● **Passage shown**:
As an engineer, I understand metal rulers quite well. I work with goops and glues also, and I agree that you have to have somewhat of a left-minded brain to understand that part. I agree it is better left to people like Doug and Dewey.

From: [log in to unmask] [mailto:[log in to unmask]]
Sent: Thursday, May 09, 2013 11:37 AM
To: Stadem, Richard D.
Cc: TechNet E-Mail Forum
Subject: RE: [TN] Gold Removal

Hi Dean - yes, the 1% concern is when you have a "segregated zone" where the gold is not uniformly distributed within the solder joint. The JSTD 001 Handbook goes into fairly good depth on soldering process constraints that deal with the gold distribution. Using your 1% rule would keep you out of trouble without question.

Good discussion - better than that "goops and glues" stuff Doug was asking about.  Metals rule  (Ok, please don't shoot me for that, its directed to Doug and Dewey).

Dave



From:        "Stadem, Richard D." <[log in to unmask]<mailto:[log in to unmask]>>
To:        "[log in to unmask]<mailto:[log in to unmask]>" <[log in to unmask]<mailto:[log in to unmask]>>, "TechNet E-Mail Forum" <[log in to unmask]<mailto:[log in to unmask]>>
Date:        05/09/2013 09:56 AM
Subject:        RE: [TN] Gold Removal
________________________________



Thank you, Dave. That is greatly appreciated! And now:
The 3-5% gold content is an industry-accepted ballpark figure. Gold embrittlement can also be seen with gold percentage as little as 1%. Much also depends on the base metal that the SJ is formed with, and the geometrical shape of the solder joint can also contribute heavily to the embrittlement level. For example, gold plated wire cups are notorious for embrittlement if not pre-tinned properly. So are gold plated terminals, certain types of IC and hybrid leads, and a few other configurations.  For very high reliability applications, it is very very important to monitor the gold (and other impurity levels).

From my personal experience, a limit of 1% gold works 99.99999999999% of the time. Several times in my career I have seen termination finishes that met the 3-5% limit fail in the field later. Believe me, you do not want that to happen to you!

● **Data lines**:

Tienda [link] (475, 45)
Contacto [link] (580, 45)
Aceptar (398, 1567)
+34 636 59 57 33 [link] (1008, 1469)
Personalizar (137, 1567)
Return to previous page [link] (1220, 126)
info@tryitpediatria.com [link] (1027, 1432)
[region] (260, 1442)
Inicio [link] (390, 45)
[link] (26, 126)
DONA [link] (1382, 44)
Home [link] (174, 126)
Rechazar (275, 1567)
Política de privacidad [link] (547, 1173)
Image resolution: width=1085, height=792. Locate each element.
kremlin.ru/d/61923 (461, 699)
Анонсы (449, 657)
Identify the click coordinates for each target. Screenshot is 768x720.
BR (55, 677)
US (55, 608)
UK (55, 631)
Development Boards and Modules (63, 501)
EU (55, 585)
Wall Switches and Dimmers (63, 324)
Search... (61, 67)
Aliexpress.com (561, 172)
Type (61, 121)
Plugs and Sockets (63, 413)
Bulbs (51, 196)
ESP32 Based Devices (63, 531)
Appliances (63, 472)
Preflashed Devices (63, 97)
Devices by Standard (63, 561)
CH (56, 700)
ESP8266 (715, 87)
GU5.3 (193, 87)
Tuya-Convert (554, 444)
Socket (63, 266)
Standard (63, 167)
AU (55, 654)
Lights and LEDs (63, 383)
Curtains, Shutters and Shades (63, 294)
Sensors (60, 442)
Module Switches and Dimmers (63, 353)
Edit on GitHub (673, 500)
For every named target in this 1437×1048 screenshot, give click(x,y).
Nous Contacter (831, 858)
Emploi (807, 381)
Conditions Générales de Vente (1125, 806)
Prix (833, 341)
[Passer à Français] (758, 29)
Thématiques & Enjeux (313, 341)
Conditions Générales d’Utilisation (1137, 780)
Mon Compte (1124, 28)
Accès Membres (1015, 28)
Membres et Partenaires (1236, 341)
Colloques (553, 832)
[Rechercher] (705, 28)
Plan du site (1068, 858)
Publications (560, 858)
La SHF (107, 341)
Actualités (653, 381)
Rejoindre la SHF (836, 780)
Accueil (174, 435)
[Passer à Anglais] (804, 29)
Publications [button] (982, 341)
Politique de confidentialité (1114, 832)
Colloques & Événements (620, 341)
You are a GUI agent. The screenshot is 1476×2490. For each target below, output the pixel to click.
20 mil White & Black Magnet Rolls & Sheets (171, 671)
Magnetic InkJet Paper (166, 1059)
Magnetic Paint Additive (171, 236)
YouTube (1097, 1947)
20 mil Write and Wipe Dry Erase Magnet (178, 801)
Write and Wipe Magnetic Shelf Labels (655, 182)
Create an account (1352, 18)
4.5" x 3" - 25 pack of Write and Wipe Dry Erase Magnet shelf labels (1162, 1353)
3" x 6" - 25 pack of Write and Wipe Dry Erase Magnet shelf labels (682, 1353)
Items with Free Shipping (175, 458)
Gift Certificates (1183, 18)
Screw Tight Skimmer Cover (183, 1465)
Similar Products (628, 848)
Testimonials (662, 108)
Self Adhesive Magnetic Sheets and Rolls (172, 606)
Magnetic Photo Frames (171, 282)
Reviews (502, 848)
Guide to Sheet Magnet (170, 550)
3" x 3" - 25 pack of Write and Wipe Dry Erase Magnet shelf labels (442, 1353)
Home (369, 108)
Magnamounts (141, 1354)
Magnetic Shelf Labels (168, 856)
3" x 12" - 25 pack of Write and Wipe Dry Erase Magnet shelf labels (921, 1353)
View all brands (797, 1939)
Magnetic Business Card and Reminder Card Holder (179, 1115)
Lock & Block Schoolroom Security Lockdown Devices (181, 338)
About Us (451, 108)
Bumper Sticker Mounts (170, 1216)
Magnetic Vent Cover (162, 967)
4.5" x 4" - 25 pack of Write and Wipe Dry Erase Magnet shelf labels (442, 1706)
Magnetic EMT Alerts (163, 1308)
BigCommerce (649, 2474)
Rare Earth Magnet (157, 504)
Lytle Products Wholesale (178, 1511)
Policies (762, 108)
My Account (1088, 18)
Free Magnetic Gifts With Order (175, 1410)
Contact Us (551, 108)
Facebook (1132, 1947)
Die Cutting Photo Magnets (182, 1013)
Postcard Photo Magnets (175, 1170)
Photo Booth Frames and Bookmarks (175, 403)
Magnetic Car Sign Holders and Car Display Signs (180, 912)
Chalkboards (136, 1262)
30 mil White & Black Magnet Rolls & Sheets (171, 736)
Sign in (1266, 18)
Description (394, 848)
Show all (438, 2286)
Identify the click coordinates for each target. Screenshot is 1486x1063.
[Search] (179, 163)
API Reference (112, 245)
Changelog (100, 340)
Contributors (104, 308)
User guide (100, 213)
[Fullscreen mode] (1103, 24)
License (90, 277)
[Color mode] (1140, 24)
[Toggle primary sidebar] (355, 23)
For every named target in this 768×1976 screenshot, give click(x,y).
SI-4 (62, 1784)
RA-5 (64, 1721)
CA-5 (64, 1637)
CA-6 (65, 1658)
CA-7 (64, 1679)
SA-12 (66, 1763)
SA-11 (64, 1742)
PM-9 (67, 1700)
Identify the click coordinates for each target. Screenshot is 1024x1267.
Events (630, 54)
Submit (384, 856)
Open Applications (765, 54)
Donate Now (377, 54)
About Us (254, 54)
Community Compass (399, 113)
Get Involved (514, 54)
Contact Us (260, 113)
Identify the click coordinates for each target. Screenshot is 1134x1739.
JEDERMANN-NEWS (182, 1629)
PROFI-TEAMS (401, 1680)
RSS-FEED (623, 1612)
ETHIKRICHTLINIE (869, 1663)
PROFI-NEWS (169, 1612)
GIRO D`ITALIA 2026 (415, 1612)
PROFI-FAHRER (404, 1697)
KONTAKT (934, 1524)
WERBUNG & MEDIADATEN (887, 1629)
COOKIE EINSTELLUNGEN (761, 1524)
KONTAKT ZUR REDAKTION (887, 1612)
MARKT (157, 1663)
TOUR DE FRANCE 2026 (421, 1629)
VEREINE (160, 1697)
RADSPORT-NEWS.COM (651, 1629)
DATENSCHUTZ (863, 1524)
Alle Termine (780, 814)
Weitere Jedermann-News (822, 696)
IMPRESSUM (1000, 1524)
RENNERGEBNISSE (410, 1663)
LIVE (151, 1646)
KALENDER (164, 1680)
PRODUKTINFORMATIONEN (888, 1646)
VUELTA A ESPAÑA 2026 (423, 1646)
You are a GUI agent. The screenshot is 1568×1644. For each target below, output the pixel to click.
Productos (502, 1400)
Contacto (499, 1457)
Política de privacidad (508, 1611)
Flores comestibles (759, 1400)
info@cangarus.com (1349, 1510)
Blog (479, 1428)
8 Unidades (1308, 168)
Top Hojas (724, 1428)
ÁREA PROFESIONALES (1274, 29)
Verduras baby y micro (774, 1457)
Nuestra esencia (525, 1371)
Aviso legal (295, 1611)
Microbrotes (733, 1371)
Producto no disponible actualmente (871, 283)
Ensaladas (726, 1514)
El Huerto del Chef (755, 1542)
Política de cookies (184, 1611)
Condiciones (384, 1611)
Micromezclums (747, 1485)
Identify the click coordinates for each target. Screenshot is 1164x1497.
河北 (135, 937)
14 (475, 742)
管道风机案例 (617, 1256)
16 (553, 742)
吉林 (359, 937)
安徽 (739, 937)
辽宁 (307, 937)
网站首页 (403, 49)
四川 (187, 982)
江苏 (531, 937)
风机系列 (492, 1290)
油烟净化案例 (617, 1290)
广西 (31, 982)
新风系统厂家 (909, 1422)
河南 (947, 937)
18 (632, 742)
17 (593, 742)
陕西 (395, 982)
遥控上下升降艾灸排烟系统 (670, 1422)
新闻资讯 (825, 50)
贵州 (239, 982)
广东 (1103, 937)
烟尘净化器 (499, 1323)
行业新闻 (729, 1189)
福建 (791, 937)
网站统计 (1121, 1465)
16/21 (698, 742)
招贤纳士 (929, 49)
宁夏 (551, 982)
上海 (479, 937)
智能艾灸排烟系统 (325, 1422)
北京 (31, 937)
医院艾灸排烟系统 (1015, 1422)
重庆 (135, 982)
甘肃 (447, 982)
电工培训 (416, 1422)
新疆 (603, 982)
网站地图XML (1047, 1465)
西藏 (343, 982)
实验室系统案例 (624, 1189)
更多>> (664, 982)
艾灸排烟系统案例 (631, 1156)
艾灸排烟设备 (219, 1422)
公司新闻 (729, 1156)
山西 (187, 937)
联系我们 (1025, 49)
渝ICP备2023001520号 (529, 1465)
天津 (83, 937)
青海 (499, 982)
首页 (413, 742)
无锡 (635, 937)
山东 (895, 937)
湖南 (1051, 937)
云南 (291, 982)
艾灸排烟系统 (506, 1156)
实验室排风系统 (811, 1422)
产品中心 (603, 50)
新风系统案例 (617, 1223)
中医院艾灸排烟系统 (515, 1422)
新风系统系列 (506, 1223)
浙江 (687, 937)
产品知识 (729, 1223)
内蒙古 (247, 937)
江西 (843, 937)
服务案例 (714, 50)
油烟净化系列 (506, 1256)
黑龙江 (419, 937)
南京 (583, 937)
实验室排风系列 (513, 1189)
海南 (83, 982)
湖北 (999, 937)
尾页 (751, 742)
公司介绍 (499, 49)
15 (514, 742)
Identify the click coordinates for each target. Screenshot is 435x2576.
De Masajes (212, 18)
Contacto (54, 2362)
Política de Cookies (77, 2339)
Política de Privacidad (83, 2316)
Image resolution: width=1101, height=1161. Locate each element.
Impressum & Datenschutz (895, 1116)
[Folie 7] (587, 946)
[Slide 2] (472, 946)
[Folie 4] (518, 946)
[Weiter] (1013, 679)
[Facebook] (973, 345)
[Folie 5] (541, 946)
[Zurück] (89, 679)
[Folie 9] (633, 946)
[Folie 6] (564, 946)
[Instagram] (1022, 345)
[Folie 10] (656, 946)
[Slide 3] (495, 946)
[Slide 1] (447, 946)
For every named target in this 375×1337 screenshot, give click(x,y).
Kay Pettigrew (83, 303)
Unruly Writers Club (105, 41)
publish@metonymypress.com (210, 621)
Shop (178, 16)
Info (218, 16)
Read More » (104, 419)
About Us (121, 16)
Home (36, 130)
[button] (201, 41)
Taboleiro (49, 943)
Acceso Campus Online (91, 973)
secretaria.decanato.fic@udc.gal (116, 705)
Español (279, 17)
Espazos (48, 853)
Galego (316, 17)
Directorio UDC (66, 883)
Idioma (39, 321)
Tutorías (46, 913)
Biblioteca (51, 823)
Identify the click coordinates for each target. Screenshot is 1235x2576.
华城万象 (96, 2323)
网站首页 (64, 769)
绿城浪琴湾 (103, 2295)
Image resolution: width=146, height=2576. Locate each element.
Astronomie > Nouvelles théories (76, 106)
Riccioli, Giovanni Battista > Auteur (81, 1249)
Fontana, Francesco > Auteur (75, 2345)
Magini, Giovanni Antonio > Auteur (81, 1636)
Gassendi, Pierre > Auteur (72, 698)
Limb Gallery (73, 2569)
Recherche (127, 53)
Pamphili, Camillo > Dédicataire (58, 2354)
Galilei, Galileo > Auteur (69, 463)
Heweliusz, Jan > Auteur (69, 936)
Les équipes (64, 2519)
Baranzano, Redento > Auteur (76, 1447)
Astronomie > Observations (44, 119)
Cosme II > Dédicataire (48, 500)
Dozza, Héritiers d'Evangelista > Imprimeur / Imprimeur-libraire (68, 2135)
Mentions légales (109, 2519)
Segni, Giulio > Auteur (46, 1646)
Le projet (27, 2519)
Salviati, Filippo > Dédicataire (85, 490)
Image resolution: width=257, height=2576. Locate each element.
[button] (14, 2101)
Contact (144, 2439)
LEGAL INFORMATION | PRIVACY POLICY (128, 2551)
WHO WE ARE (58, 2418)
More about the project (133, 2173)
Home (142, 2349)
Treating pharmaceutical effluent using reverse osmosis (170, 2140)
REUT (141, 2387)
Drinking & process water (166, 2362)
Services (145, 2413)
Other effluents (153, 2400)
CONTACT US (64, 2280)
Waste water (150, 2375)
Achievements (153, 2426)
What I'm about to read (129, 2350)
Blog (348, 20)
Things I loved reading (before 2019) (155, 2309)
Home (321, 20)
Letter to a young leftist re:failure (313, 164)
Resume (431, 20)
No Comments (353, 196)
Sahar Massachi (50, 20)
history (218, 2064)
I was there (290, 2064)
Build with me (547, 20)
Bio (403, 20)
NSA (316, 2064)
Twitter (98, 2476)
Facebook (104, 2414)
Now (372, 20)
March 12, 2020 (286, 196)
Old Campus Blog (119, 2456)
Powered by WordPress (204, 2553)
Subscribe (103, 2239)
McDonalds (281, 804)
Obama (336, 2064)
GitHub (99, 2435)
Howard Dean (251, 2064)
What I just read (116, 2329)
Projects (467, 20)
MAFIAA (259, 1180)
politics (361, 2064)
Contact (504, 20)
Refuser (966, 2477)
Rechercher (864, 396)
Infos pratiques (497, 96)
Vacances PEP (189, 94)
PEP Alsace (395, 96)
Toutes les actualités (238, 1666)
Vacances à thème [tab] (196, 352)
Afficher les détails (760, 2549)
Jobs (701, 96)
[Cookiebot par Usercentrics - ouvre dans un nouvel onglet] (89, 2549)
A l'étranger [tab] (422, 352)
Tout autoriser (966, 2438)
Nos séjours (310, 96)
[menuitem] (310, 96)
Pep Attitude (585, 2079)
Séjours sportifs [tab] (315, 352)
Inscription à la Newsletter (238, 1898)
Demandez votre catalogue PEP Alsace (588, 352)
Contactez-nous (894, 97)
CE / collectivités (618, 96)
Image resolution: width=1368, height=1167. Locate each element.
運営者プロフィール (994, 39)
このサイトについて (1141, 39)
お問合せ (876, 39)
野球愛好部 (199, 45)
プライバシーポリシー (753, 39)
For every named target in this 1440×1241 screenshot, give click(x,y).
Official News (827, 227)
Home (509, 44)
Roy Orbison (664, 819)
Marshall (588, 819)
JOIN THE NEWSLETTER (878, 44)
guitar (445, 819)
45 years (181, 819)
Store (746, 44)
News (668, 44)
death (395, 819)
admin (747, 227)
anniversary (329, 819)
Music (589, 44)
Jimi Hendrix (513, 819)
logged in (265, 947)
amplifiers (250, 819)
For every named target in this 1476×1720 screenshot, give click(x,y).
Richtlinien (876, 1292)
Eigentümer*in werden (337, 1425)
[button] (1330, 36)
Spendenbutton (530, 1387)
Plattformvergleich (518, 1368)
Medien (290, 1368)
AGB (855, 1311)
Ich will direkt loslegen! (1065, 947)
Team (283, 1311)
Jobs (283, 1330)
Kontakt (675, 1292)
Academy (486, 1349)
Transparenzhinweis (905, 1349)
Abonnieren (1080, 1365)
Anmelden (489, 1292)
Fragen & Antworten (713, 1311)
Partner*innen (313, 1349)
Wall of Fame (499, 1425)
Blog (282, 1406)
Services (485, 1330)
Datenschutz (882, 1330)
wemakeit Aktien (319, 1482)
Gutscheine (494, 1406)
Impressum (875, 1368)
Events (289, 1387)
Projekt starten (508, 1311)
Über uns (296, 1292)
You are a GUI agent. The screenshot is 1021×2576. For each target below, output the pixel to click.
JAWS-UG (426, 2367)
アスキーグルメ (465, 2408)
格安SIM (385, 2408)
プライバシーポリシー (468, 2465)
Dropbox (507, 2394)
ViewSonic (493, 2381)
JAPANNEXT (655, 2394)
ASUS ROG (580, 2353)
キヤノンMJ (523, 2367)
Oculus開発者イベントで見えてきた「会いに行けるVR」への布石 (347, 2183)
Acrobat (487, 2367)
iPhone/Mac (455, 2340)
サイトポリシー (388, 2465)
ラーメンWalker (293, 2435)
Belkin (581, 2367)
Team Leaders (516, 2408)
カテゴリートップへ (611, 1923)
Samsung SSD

● **Task set**:
• a. Answer each question from the gold removal thread:
(i) What gold percentage does the thread call an industry-accepted ballpark figure?
(ii) Which handbook does the thread say covers soldering process constraints on gold distribution?
(iii) What kind of wire cups does the thread say are notorious for embrittlement if not pre-tinned properly?
• b. Translate this sentence from the gold removal thread into Spanish: "For example, gold plated wire cups are notorious for embrittlement if not pre-tinned properly."
• c. Do these statements agree with the gold removal thread? For each, answer yes or no and quote the words that decide it.
(i) Gold embrittlement can occur with a gold content as low as 1%.
(ii) Termination finishes that met the 3-5% limit have never been seen to fail in the field.
(iii) The reply to Stadem was sent at 11:37 AM.

● **Solutions to the problems**:
• a.
(i) 3-5% gold content
(ii) The JSTD 001 Handbook
(iii) Gold plated wire cups

• b. Por ejemplo, las copas para cable chapadas en oro son conocidas por su fragilización si no se preestañan correctamente.

• c.
(i) Yes: "Gold embrittlement can also be seen with gold percentage as little as 1%."
(ii) No: "Several times in my career I have seen termination finishes that met the 3-5% limit fail in the field later."
(iii) Yes: "Sent: Thursday, May 09, 2013 11:37 AM"